Member of the New Jersey Senate from the 3B district
- In office January 9, 1968 – January 11, 1972
- Preceded by: District created
- Succeeded by: Joseph A. Maressa

Personal details
- Born: September 5, 1923
- Died: April 15, 1999 (aged 75) Gloucester Township, New Jersey
- Party: Republican
- Spouse: Irene nee Dobies
- Children: Jean K. Townsend, Patricia K. Gerle, Thomas P. Kelly, Timothy L. Kelly, Michele Stark, Daniel Kelly, Colleen Miller
- Occupation: Police officer, Private detective
- Committees: Law and Public Safety

= Hugh A. Kelly Jr. =

New Jersey State Senator (1923/24-1999)

Hugh A. Kelly Jr. (September 5, 1923 – April 15, 1999), was an American politician who served in the New Jersey Senate for a single term representing District 3B as a Republican.

==Biography==
Born September 5, 1923, and raised in Rutherford, New Jersey, Kelly played prep football at St. Mary High School; after moving with his family to Somerdale in South Jersey, his son boarded with a relative in order to attend and play football at his father's alma mater.

Kelly started his career as a police officer in Rutherford in 1951 rising to the rank of Lieutenant before becoming a US Marshall in 1958 eventually becoming the deputy in charge of South Jersey. In 1961, he was named as an undersheriff for Camden County and served as the director of the Camden County Sheriff's Department in the mid-1970s.

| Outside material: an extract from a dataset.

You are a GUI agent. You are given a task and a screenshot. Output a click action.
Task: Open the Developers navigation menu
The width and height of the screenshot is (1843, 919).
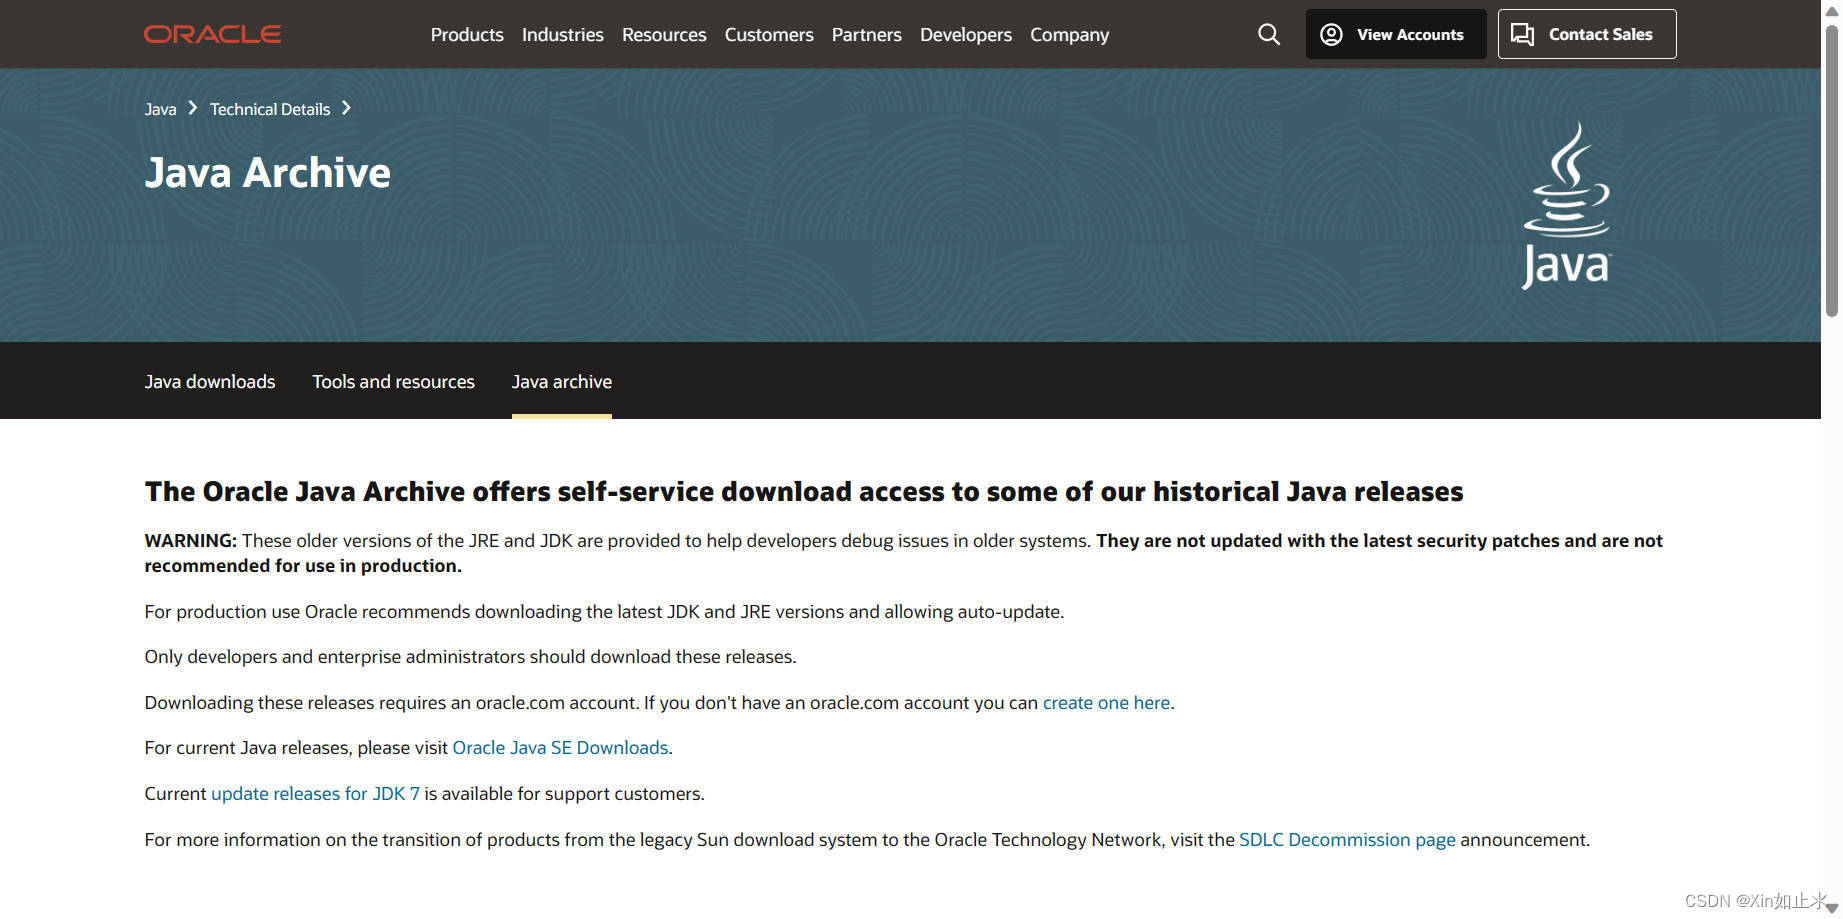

Elected to the State Senate for a single term as a Republican, Kelly served as vice chairman of the Law and Public Safety Committee and played a role in the adoption of wiretapping laws.

After leaving office he founded a private detective agency in Somerdale. He worked as director of public safety in Gloucester Township from 1976 to 1978, and as director of security for the Camden County Health Complex in Lakeland beginning in 1979. He also served as director of security and safety for Camden County from 1980 to 1987.

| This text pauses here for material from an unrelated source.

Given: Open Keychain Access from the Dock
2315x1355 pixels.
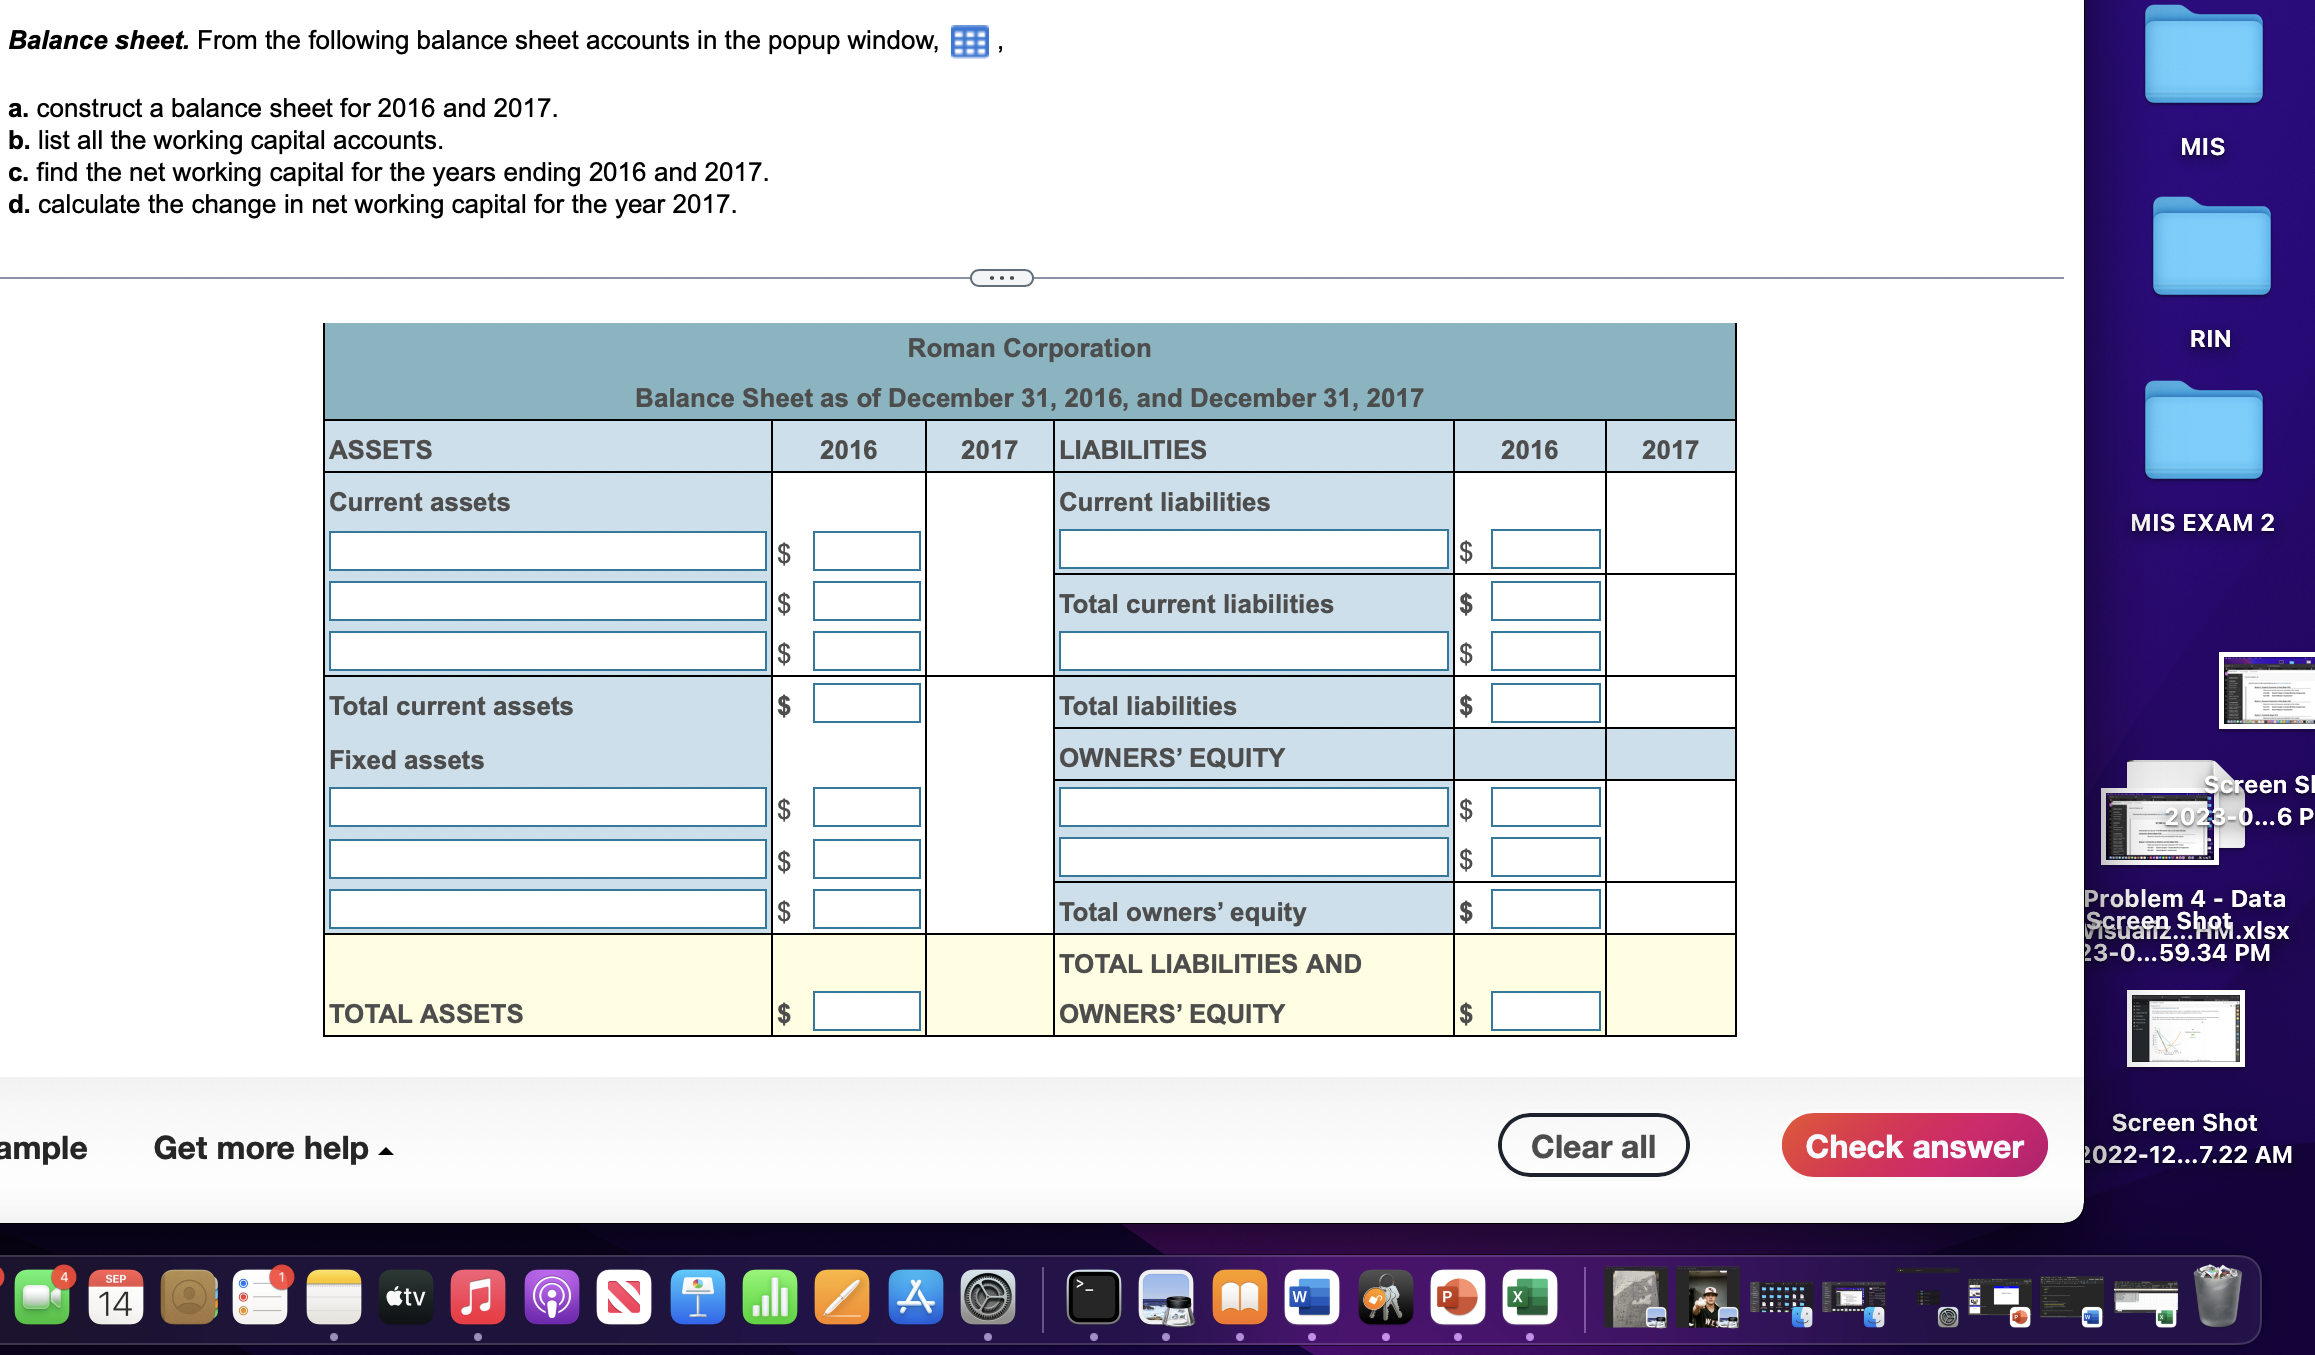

Starting in 1968 Kelly served on the board of the Kennedy Health Systems and served as chairman of the Atlantic City Expressway Commission. In 1996 he was appointed to the South Jersey Port Corporation's board, serving on it until his death. In this capacity he advocated for further merger between South Jersey and Philadelphia's ports.

Kelly died at his home in Gloucester Township, New Jersey, on April 15, 1999, at the age of 75 due to prostate cancer.

==Personal life==
Kelly was married to Irene née Dobies, the couple had 7 children: Jean K. Townsend, Patricia K. Gerle, Thomas P. Kelly, Timothy L. Kelly, Michele Stark, Daniel Kelly, and Colleen Miller. Kelly also had a brother, John. Kelly was Catholic.